本文抜粋:
++++++++++++++++++++

道内出身研究者ら 近く臨床試験
膠原病などの代表的な治療薬ステロイド剤の副作用の一つで、筋肉が衰える筋萎縮の原因を遺伝子レベルで解明したと、東大医科学研究所の田中広寿准教授=日高管内新ひだか町出身=と吉川賢忠助教=江別市出身=らのグル-プが、米科学誌セル・メタボリズムの電子版に発表した。筋萎縮を防ぐ新たな治療法として、その有効性を確認するため、同研究所付属病院で近く臨床試験に入る。
筋萎縮は、患者自身が副作用と気付かないなど、これまで実感把握が不十分だった。しかし、筋力が衰えると、転倒・骨折などの危険が増し、病床生活が長引いて、さらに筋力が衰える-といった悪循環に陥る可能性も高く、新たな治療法に患者団体「全国膠原病友の会」(東京)が期待を寄せている。筋萎縮は、ステロイド剤の成分であるホルモン(グルココルチコイド)の副作用により、筋細胞内でタンパク質の合成と分解のバランスが崩れた際に起こる。田中准教授らは、独自開発した遺伝子探索法で複数の遺伝子が筋萎縮に関連していると突き止めた。これらの遺伝子は、タンパク質や、ヒトが体内で合成できない3種類の必須アミノ酸(BCAA)の分解を促進する。これに対して細胞内のBCAA濃度を高めると、タンパク質の合成が促される一方、分解は抑えられ、筋萎縮が改善することがラットの実験で明らかになった。BCAAは、筋力増強を目的としたタンパク質性食品やスポ-ツ飲料などにも含まれ、これらを筋萎縮患者の治療薬として応用する。臨床試験では、患者に一定条件で BCAAを服用してもらい、筋力の回復効果を調べる。田中准教授によると「糖尿病など、他の疾患に伴う筋萎縮でも有効な可能性がある。また、今回の遺伝子探索法は、他の臓器の副作用の克服にも応用できる可能性がある」という。

++++++++++++++++++++

抽出された行:

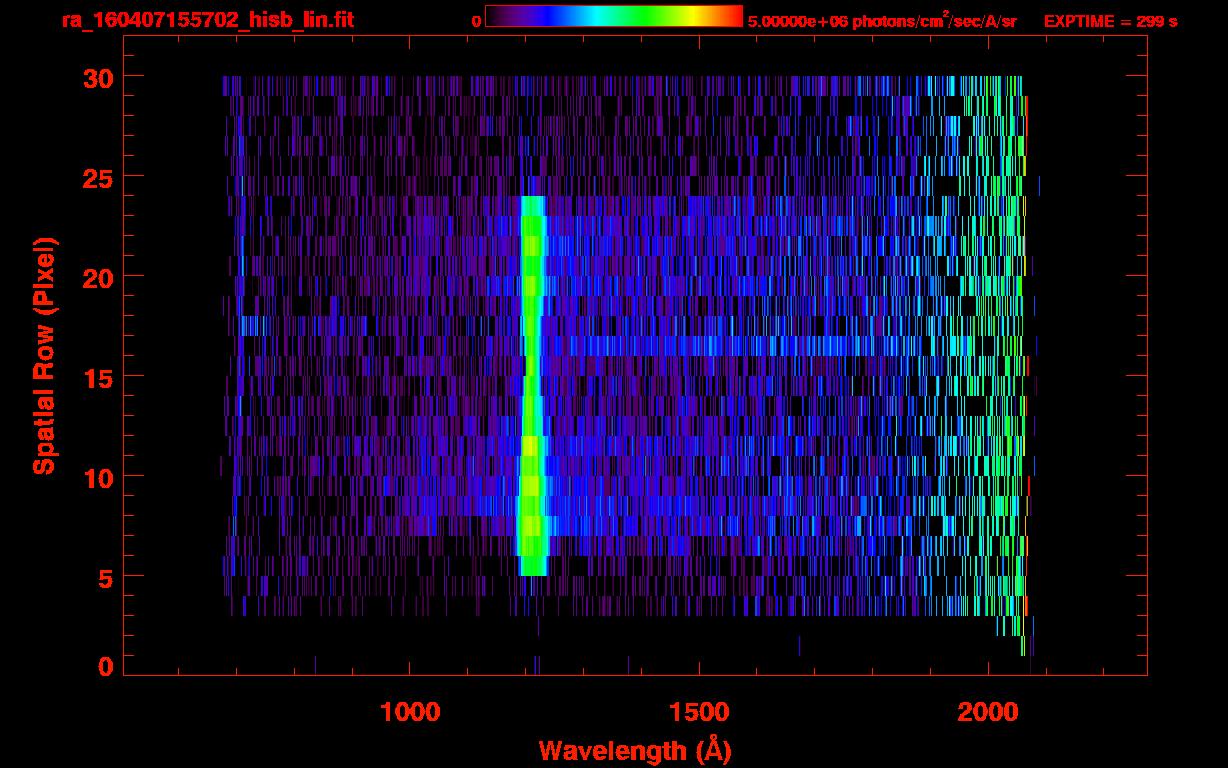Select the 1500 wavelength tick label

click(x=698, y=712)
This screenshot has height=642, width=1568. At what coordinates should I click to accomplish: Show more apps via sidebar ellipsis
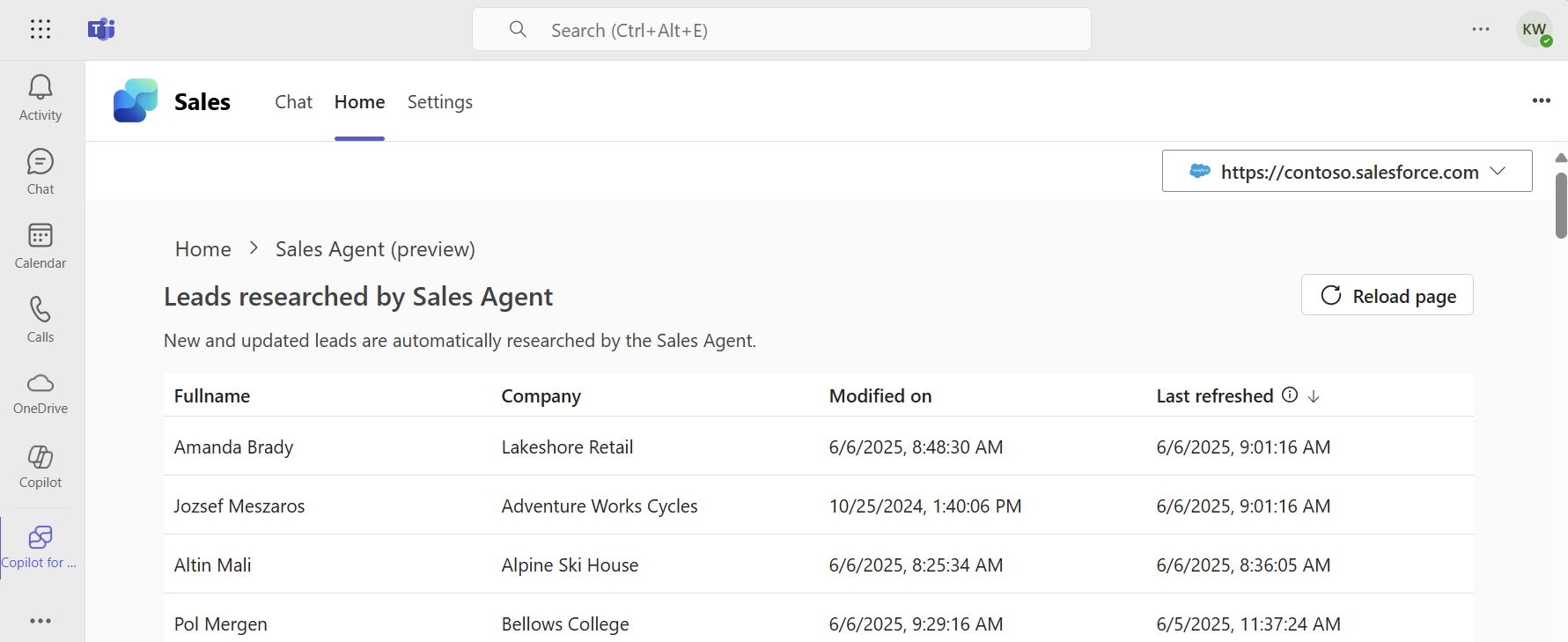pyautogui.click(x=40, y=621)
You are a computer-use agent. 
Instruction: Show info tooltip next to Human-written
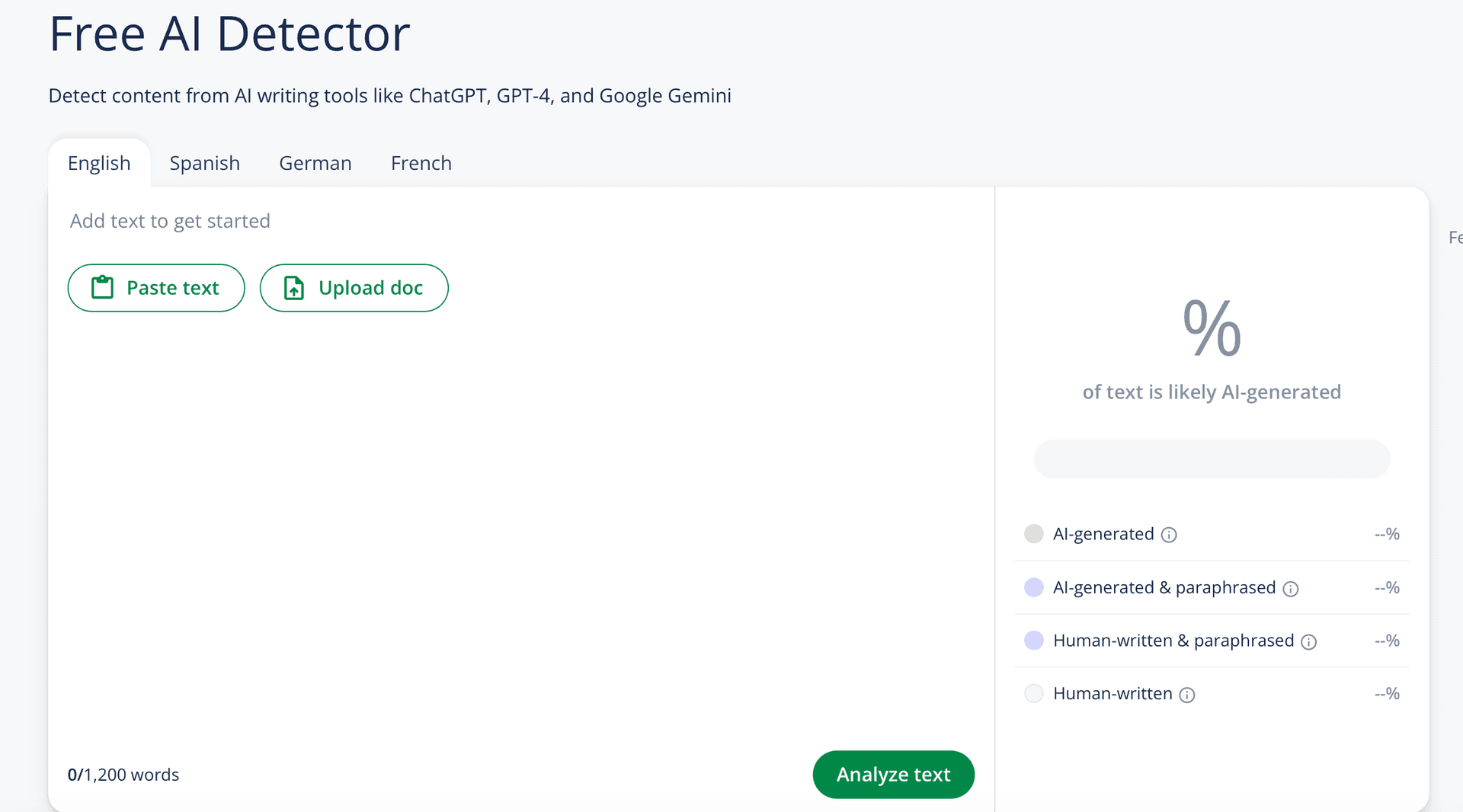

++++++++++++++++++++

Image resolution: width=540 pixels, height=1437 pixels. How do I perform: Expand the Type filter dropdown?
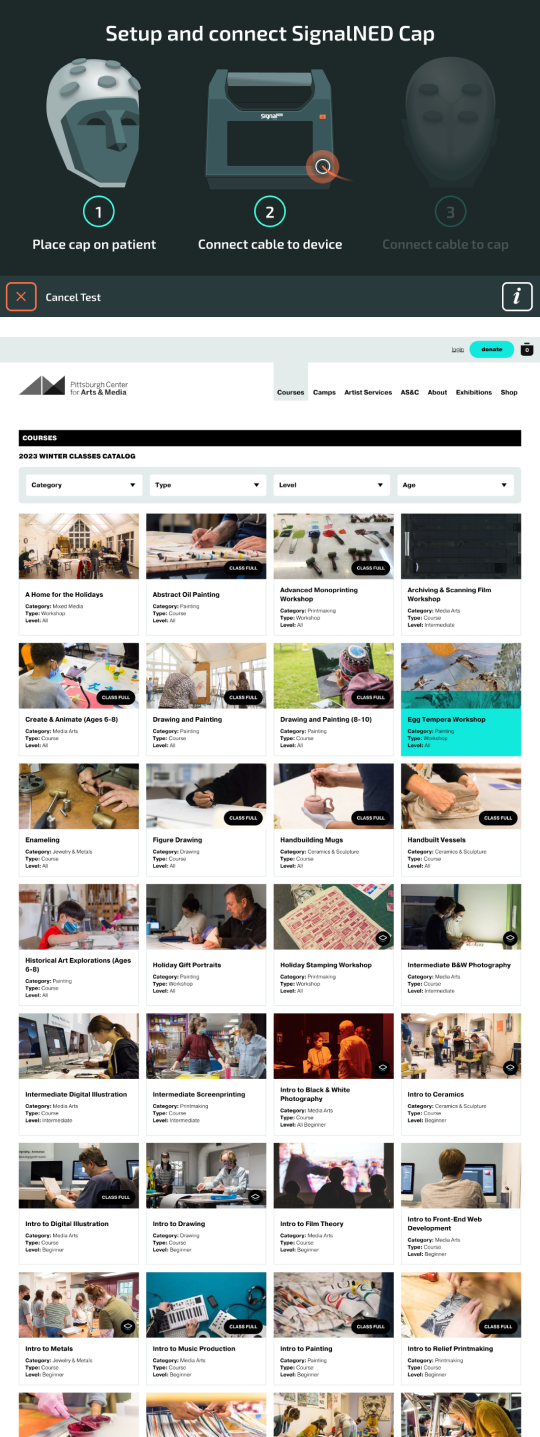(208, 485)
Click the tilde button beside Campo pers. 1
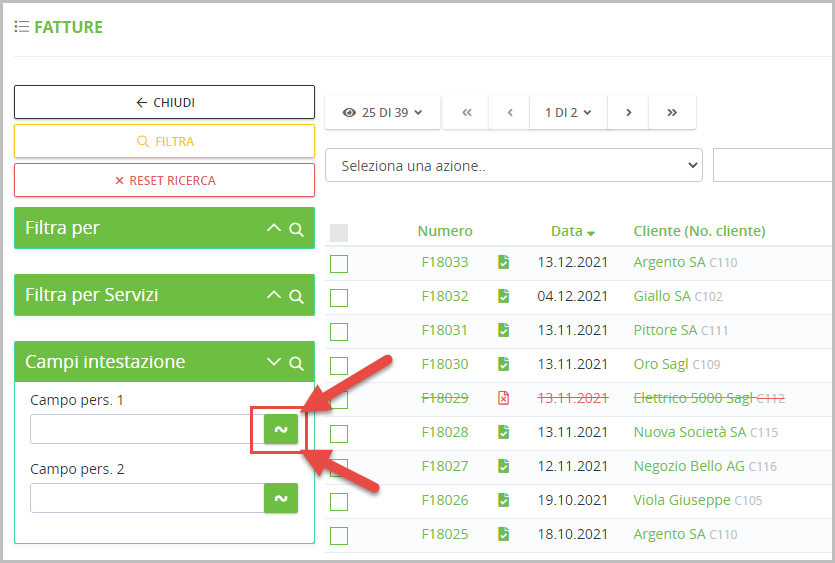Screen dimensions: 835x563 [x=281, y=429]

++++++++++++++++++++

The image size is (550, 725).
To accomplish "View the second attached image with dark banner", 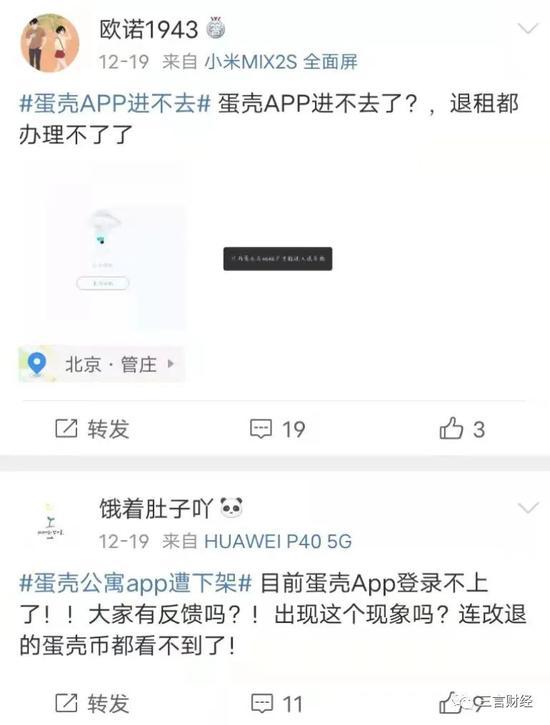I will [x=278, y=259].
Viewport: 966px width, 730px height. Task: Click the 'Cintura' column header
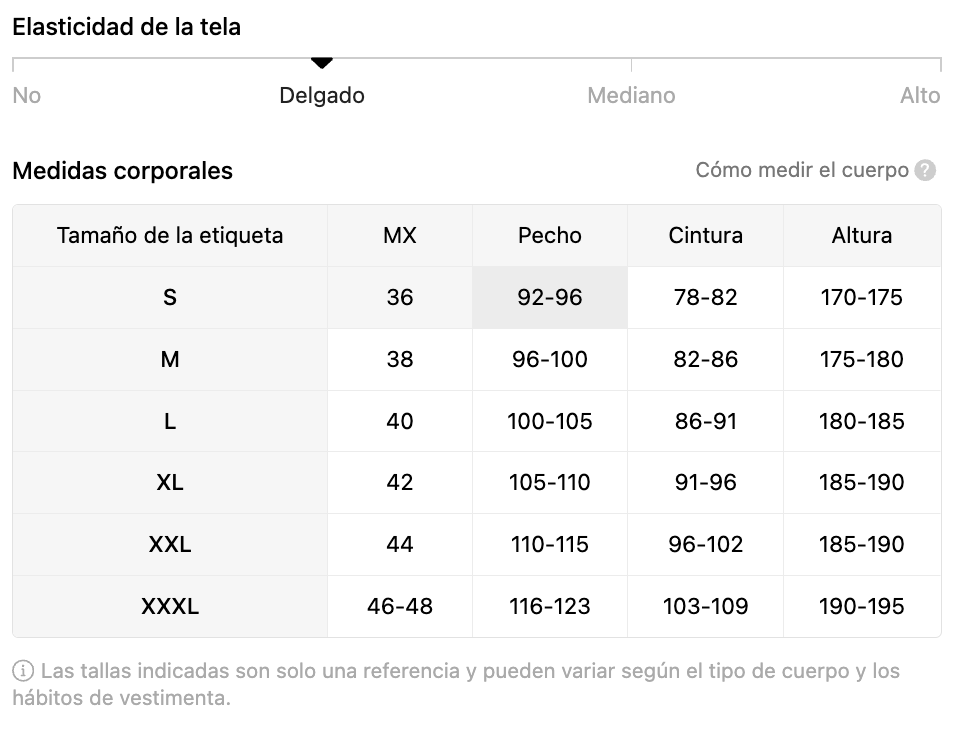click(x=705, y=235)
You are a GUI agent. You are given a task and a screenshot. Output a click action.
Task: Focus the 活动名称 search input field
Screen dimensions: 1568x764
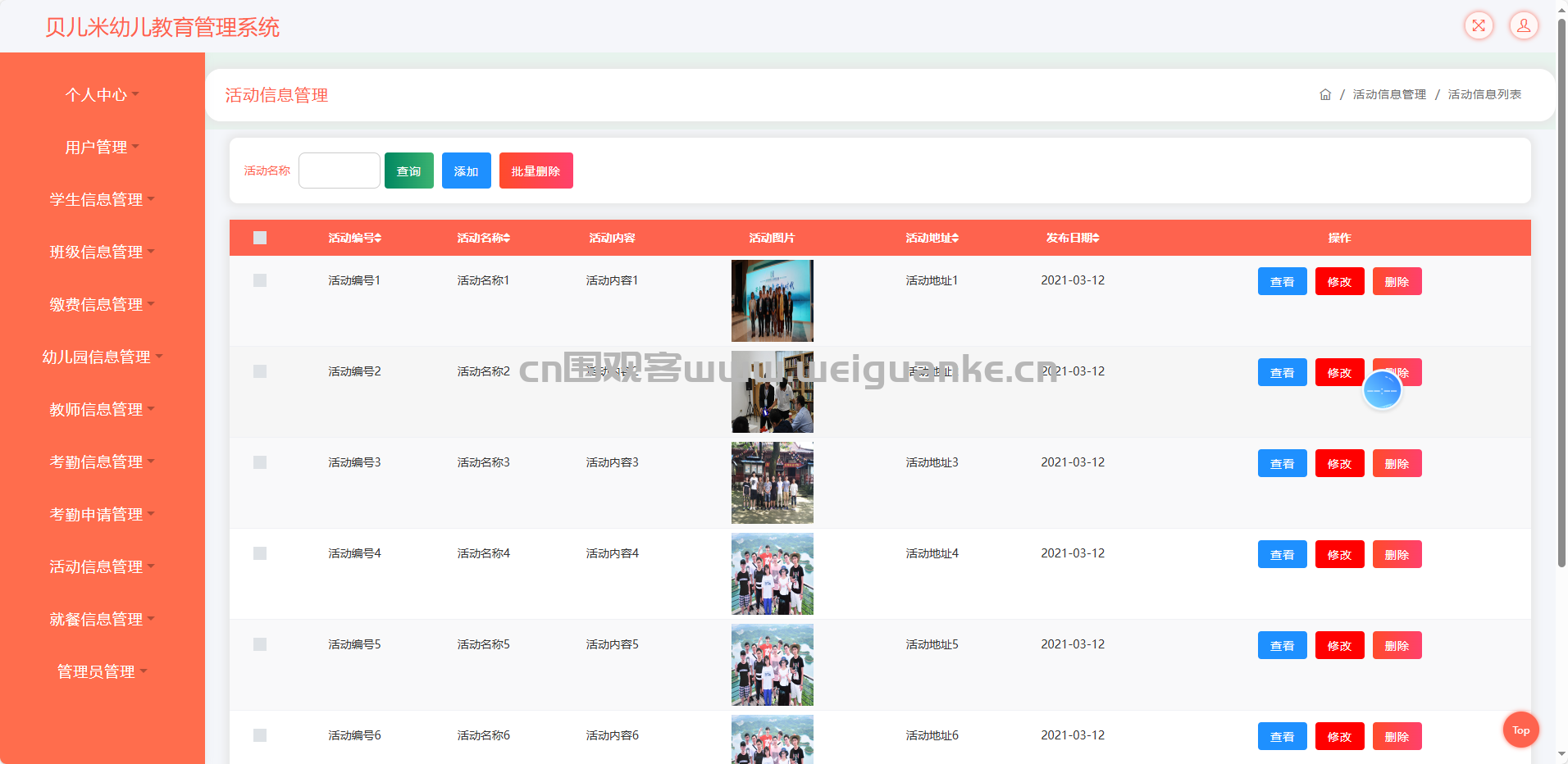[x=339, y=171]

++++++++++++++++++++

取り組む課題:
a) 本文によると、田中准教授らは筋萎縮に関連する複数の遺伝子を、どのような方法で突き止めましたか。
b) 本文の一部を一字一句違えずに書き写してください。「筋萎縮は、患者自身が副作用と」という語句のある所から書き始め、「できる可能性がある」という。」まで写したら終えてください。

練習問題の解答:
a) 独自に開発した遺伝子探索法で突き止めました。

b)
筋萎縮は、患者自身が副作用と気付かないなど、これまで実感把握が不十分だった。しかし、筋力が衰えると、転倒・骨折などの危険が増し、病床生活が長引いて、さらに筋力が衰える-といった悪循環に陥る可能性も高く、新たな治療法に患者団体「全国膠原病友の会」(東京)が期待を寄せている。筋萎縮は、ステロイド剤の成分であるホルモン(グルココルチコイド)の副作用により、筋細胞内でタンパク質の合成と分解のバランスが崩れた際に起こる。田中准教授らは、独自開発した遺伝子探索法で複数の遺伝子が筋萎縮に関連していると突き止めた。これらの遺伝子は、タンパク質や、ヒトが体内で合成できない3種類の必須アミノ酸(BCAA)の分解を促進する。これに対して細胞内のBCAA濃度を高めると、タンパク質の合成が促される一方、分解は抑えられ、筋萎縮が改善することがラットの実験で明らかになった。BCAAは、筋力増強を目的としたタンパク質性食品やスポ-ツ飲料などにも含まれ、これらを筋萎縮患者の治療薬として応用する。臨床試験では、患者に一定条件で BCAAを服用してもらい、筋力の回復効果を調べる。田中准教授によると「糖尿病など、他の疾患に伴う筋萎縮でも有効な可能性がある。また、今回の遺伝子探索法は、他の臓器の副作用の克服にも応用できる可能性がある」という。